Born to a Slaveholder
Bain says Henry was also wealthy with a wife and three children. The family was cared for by a slave named Nancy Weston.
When Henry’s wife gets sick and dies, the kids are sent to boarding school. Henry heads to his plantation outside the city and has a relationship with Nancy. Together they have three sons. Since Nancy is Henry’s property they cannot marry.
“It’s against the law but she pretty much acts like his wife,” says Bain. “She runs the plantation. She keeps Henry in line.”
Henry eventually falls ill and realizes he has a dilemma. Legally, he cannot free Nancy and their boys. So, he reaches out to a son from his wife who died.
“That’s when he calls Montague in and says, ‘I need to will Nancy and your half-brothers to you’,” says Bain. “He’s kind of like, ‘half-brothers what?’”
Free Not Free
Montague knew Nancy but he had no clue about her relationship with his father much less siblings.
He abides by his Henry’s wishes for a while to treat the new-found family well. Nancy and the boys are moved to a home in the Morris Street community where some free, black people reside. But they receive little else.
Then, Montague remarries and decides his new wife needs a wedding present.
“So, he thinks about it a lot,” says Bain. “’Oh, I have a couple of half- brothers’, meaning he requires them to come and work at his house waiting on he and his wife.”
Nancy is angry. The boys, Archibald, Francis and John are now tweens and often run away. But Montague firmly reminds them there is nothing they can do about it; they are slaves.
“He finally says, ‘You know ‘mam you seem to forget who owns who here’ and he puts her in the workhouse in solitary confinement.”
Bain says Nancy nearly dies during the punishment. Her sons are repeatedly beaten, even sold.
But after the Civil War is over and the family is free, Nancy makes sure the boys get an education. They attend the first public school for African Americans in Charleston, the Morris Street School now known as Simonton. Then, they head off to college at Lincoln University outside Philadelphia.
The Long-Lost Sisters
It’s now 1868 and Bain says Angelina Grimke is reading an abolitionist newspaper when the name Archibald Grimke catches her eye.
“She starts scratching her head,” says Bain. “Grimke is kind of an unusual name. You know my sister and I lived in Philadelphia and we’re about the only Grimke that we knew.”
Angelina quickly writes the school the brothers attend.
“The boys immediately write back and say, ‘Dear ‘mams we know who you are. We’re you’re nephews. We’re your brother Henry’s sons.’”
The men, once Grimke property, are welcomed like family. The sisters support their continuing education at Harvard and Princeton Universities.
A Legacy of their Own
John goes his own way eventually moving to Florida. But the other brothers go on to play a prominent role in fighting for civil rights.
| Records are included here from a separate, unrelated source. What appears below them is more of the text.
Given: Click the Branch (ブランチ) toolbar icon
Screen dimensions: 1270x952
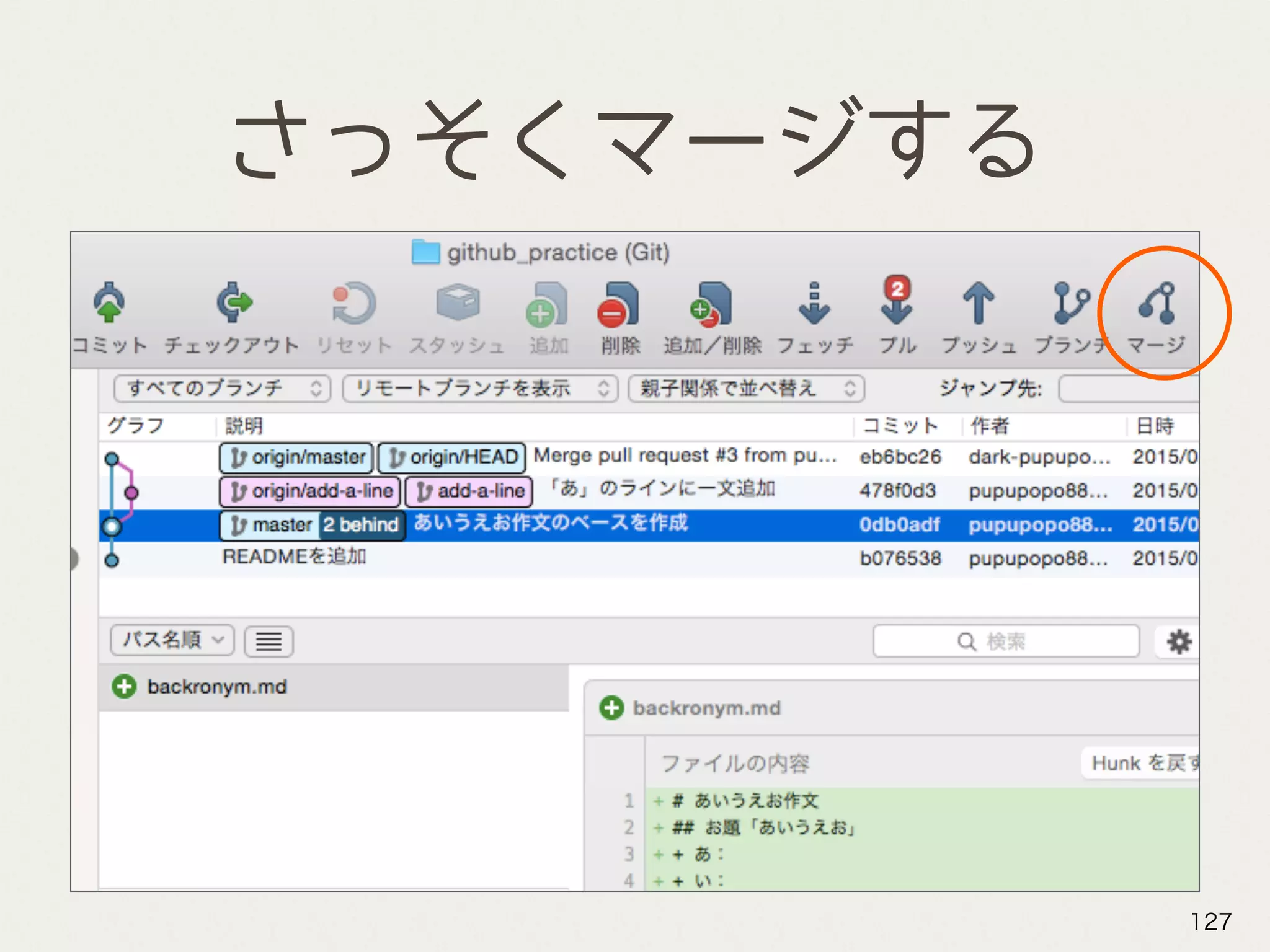Looking at the screenshot, I should 1071,304.
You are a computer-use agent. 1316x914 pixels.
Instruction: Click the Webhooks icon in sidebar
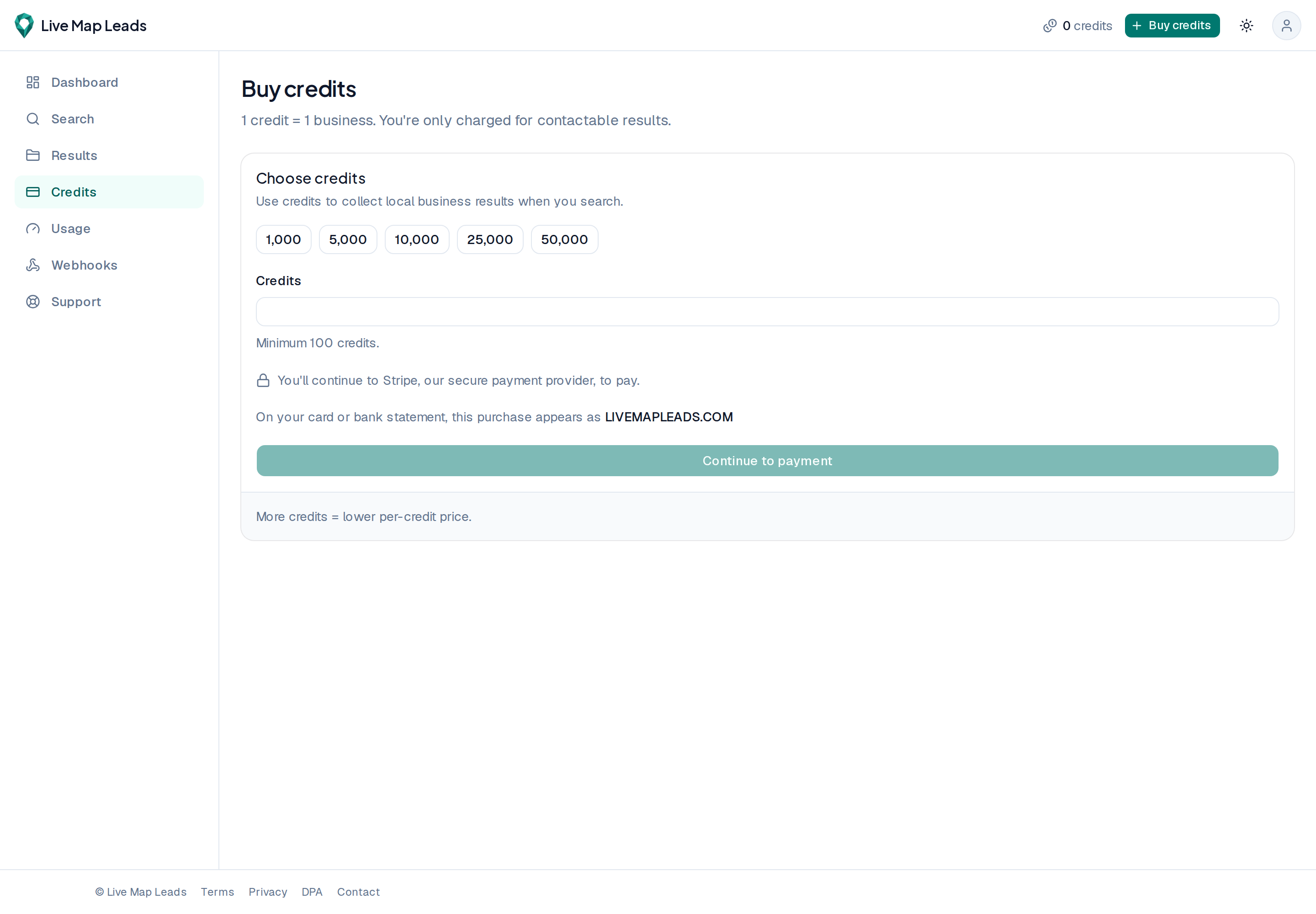[32, 265]
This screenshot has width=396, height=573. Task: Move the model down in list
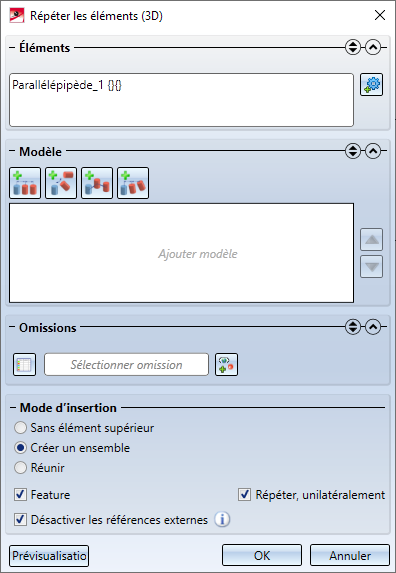pos(372,267)
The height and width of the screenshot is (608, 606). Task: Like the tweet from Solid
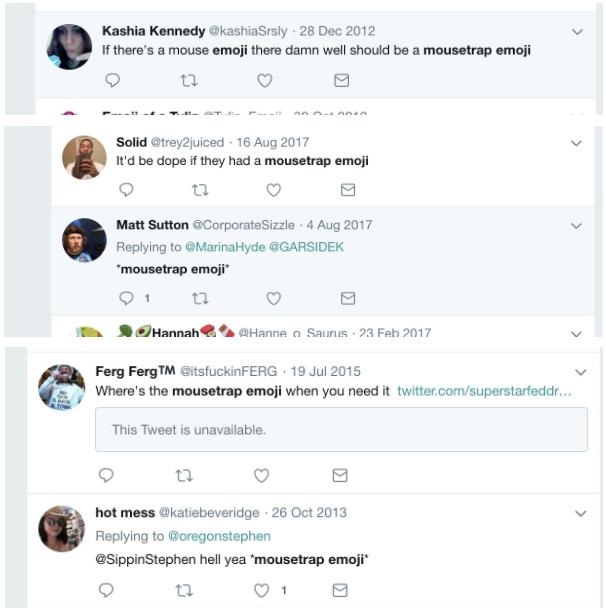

Archibald helps found the NAACP and serves as its National Vice President as well as its branch president in Washington, D.C. Francis becomes an ordained minister and is considered one of the leading African American clergy at the time. He was a founding NAACP member as well.
“They are the next generation that fights for Blacks,” says Bain.
Bain believes people need to know the Grimke brothers’ story; how they rose from a dark and complicated past in a neighborhood for free, Black people where they were still enslaved.
The historical marker Bain fought for and helped fund will soon go up at the site of the Grimke brother’s family home on Coming Street.